Personal details
- Born: Pieter Johannes de Villiers 19 June 1924 Klerksdorp, Western Transvaal South Africa
- Died: 18 May 2015 (aged 90)
- Spouse: Eleanor Johannes
- Alma mater: University of Pretoria
- Known for: Setting Boerneef poems to music

= Piet de Villiers =

South African musician and composer

Pieter Johannes de Villiers (19 June 1924 – 18 May 2015) was a South African pianist, organist and composer. His nicknames were "Prof Piet" and "Piet Vingers". He is known for setting Boerneef poems to music, teaching piano and organ, and accompanying prominent South African musicians on the piano.

== Early life ==

He was born in Klerksdorp Western Transvaal South Africa. He was the middle child of three. He had an older brother and a younger sister. His parents were Leonard de Villiers and Johanna Christina du Toit. His father Leonard was a school headmaster and played the violin.

== Education and career ==

Pieter de Villiers obtained an undergraduate degree in 1942 in Classical Languages at the University of Pretoria. In 1946 he studied under Professors Swanson, Fismer and Lubbe at Stellenbosch. He qualified as a music teacher im 1948. In 1954 he was appointed as a junior lector at the Potchefstroom University for Christian Higher Education. Beginning in 1962, he taught harpsichord, piano and organ at the University of Pretoria. He also worked at the South African Broadcasting Corporation for one year in 1962. In 1967 he accepted a professorship in music at the Potchefstroom University for Christian Higher Education. He retired from the university in 1985.
He obtained the LRAM and ARCM.

== Personal life ==

On 7 September 1960 he married Eleanor Johannes (b.25 November 1925, d.9 November 2017), the daughter of Heinrich Johannes Siegfried Johannes and Anna Margaretha Fredrika van Rooyen. She was the widow of Jean Pierre Pellissier, who was the great-grandson of Jean Pierre Pellissier. She and Pieter de Villiers had three daughters together: Anna, Hanlie and Eleanor. Their daughter Eleanor Cornelius is a professor of linguistics at the University of Johannesburg. Anna, who was the mother of murdered Stellenbosch student Hannah Cornelius, drowned in March 2018.

== Achievements ==

=== Compositions ===
He did not start composing music until he was 35 years old.
In 1961 he set to music some of the poems of Boerneef a South African poet. He followed that up with another seven versions of Boerneef poems. He also composed music to accompany a selection of poems by D. J. Opperman.

=== Accompanist ===

He accompanied South African classical musicians such as:
Ceilia Wessels, Elizabeth de la Porte known as Betsy, Joyce Barker, Sarie Lamprecht, Hanli van Niekerk, Werner Nel and Mimi Coertse. He and Mimi Coertse recorded an album in 1979 with him at the piano called "Mimi Coertse en die Afrikaanse lied".

=== Recordings ===

Pieter de Villiers was the first person to record all the psalms and hymns in the first Afrikaans Hymn Book.
Three of his performances as accompanist were broadcast on South African radio in 1962.

=== Teaching ===
He gave piano lessons to Mary-Ann Adler, a musician and author of children’s books.

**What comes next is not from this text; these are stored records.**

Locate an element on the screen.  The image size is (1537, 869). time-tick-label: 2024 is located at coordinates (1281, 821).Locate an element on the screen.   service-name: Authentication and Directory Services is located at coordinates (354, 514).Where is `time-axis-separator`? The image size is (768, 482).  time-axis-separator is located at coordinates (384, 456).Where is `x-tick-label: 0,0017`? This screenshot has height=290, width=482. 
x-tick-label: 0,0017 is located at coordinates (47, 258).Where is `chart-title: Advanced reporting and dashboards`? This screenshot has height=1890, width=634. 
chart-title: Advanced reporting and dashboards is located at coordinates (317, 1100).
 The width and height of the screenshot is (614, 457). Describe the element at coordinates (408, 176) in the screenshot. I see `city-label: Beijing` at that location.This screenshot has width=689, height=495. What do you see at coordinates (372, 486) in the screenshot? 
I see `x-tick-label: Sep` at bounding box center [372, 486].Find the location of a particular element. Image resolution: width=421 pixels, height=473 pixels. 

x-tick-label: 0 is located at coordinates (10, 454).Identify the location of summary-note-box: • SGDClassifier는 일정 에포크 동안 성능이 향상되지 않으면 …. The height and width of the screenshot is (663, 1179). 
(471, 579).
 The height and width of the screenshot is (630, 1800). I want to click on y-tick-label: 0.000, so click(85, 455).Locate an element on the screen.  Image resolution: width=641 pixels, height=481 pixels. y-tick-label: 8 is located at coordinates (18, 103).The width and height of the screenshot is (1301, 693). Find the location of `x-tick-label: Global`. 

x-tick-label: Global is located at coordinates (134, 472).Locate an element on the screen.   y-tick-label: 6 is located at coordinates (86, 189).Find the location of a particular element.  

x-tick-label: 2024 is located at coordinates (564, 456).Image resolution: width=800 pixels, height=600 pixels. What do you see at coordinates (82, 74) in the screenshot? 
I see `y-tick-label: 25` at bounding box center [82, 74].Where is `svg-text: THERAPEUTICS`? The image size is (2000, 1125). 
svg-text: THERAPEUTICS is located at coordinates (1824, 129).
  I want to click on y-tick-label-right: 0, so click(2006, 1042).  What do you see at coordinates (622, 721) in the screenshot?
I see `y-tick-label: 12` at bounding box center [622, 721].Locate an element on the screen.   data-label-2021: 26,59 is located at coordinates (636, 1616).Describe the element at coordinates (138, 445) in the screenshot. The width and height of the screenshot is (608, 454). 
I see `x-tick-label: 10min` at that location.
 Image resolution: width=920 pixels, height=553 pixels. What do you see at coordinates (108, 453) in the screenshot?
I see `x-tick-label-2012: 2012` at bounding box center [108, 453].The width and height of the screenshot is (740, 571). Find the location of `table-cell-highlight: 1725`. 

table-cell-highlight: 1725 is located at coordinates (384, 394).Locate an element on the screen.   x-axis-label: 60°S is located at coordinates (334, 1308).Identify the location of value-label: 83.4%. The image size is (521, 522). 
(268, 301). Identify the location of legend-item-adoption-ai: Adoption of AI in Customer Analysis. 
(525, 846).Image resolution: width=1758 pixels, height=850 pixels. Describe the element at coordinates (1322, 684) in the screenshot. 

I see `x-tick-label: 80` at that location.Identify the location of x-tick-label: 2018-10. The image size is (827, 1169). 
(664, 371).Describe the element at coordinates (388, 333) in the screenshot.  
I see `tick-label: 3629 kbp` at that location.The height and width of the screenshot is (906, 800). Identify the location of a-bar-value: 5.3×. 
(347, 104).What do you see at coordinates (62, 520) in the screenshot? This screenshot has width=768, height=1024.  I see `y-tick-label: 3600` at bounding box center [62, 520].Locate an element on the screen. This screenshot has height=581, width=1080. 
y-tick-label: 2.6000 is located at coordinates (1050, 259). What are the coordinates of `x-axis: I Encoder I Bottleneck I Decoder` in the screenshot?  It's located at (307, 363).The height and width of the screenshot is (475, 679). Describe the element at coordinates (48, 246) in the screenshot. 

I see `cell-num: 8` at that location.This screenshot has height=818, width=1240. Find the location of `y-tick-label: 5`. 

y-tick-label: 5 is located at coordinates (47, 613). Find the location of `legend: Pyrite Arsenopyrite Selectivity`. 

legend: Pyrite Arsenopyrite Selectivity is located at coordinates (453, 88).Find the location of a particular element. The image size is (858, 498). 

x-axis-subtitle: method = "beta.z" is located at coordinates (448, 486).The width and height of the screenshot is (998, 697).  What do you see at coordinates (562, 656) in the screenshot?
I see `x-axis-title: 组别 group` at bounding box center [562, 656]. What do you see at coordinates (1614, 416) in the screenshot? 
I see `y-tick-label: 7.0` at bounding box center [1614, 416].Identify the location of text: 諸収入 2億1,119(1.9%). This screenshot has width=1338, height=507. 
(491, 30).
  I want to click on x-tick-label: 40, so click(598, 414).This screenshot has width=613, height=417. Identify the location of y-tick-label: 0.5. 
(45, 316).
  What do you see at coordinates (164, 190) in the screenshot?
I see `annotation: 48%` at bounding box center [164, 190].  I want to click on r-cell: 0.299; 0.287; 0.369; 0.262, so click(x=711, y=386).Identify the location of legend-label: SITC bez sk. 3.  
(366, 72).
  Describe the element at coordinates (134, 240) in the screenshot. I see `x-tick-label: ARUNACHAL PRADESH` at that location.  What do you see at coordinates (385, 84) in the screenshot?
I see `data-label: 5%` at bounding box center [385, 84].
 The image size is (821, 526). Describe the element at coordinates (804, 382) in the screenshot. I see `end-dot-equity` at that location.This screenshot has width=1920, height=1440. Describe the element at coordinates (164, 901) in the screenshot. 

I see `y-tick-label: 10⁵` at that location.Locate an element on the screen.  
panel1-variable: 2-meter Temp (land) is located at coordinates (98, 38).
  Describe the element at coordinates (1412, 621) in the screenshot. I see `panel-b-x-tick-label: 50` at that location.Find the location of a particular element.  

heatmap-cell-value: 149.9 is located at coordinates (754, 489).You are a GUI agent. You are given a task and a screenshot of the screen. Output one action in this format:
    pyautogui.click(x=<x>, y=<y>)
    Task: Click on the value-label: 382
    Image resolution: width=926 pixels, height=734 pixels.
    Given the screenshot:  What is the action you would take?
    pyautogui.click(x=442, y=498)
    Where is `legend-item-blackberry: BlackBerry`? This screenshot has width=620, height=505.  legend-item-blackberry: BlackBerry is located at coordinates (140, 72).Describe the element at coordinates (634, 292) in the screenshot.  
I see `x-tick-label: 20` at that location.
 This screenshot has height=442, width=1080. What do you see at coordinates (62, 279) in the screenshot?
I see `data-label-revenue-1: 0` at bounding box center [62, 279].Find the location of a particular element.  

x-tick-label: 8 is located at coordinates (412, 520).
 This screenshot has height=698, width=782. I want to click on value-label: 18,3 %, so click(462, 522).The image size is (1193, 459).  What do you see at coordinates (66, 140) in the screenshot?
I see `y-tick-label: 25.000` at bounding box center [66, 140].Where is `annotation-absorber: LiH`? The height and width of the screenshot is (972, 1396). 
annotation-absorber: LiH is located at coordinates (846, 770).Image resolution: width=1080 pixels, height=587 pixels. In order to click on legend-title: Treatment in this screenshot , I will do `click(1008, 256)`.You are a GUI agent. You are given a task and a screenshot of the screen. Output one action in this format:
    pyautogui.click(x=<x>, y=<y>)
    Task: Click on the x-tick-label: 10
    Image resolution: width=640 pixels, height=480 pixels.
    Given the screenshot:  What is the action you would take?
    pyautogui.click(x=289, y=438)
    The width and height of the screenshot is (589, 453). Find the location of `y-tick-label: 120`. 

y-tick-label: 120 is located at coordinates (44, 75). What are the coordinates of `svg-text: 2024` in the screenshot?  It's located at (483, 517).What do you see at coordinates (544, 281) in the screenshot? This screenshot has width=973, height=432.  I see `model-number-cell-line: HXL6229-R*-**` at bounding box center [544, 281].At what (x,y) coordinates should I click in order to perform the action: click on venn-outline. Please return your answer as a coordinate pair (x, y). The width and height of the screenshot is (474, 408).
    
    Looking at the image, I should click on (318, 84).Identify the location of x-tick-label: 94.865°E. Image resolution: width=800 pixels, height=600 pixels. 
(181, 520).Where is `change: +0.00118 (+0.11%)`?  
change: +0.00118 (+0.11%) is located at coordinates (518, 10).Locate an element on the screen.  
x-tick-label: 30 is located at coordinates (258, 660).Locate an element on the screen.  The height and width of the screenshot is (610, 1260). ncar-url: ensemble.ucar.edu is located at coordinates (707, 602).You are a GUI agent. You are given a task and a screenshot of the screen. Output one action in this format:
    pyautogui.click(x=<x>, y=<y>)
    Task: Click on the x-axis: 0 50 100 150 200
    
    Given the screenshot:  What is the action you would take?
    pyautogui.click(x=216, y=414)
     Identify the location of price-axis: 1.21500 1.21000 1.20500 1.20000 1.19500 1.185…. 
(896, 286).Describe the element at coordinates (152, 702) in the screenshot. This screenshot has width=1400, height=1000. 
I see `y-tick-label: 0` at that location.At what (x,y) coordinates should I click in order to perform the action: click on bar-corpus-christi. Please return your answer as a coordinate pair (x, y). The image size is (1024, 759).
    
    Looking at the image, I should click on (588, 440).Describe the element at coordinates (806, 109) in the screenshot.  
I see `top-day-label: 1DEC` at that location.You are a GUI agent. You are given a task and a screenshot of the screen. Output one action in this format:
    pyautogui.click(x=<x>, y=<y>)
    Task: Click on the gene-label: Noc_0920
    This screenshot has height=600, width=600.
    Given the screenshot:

== Awards and recognition ==

In 2002 he received a special award from the ATKV in recognition of his lasting contribution to South Africa classical music over the years.

The Odeion String Quartet at the University of the Free State gave him an award for ‘Best Achievement in Classical Music’.
The journalist Daniela Heunis of Rhodes University described him as follows, after an in-depth interview and research:" He represented South African society before the 1994 elections. He was well loved and was not a racist.
De Villiers's music forms showed such a unity with the poetry that it had the character of folk songs.
De Villiers exclusively composed music for texts in Afrikaans, which made him inaccessible to most foreigners except speakers of Dutch.
He obtained unity between music and the text by internalizing the text before composing. He then let the music be heard through the words.
When he started composing, he realized that the Afrikaans songs sung at the time were inaccessible to the man in the street, and he wanted to change that Quoting from Arthur Honegger, he said: "My inclination and my effort have always been to write music which would be comprehensible to the great massive listeners and at the same time sufficiently free of banality to interest genuine music lovers”.
His outlook was to be honest with oneself. He said “one can only compose what one is, otherwise it will be fictitious.' This also contributed to his selection of the texts he used.
Before he began composing, he would recite the poem to himself, to find the rhythm of the words and the main stresses in the verse. He then acquainted himself with the vowel sounds.
He tried to understand the purpose and meaning of the words in the music.
He is recognized as having composed songs with character. The text with the singable melodies of his songs made them cultural possessions. An example is his settings of the Boerneef poems "Aandblom is 'n witblom", "Doer boe teen die rant", etc.

== Death ==

He died at his home in Stellenbosch on 18 May 2015.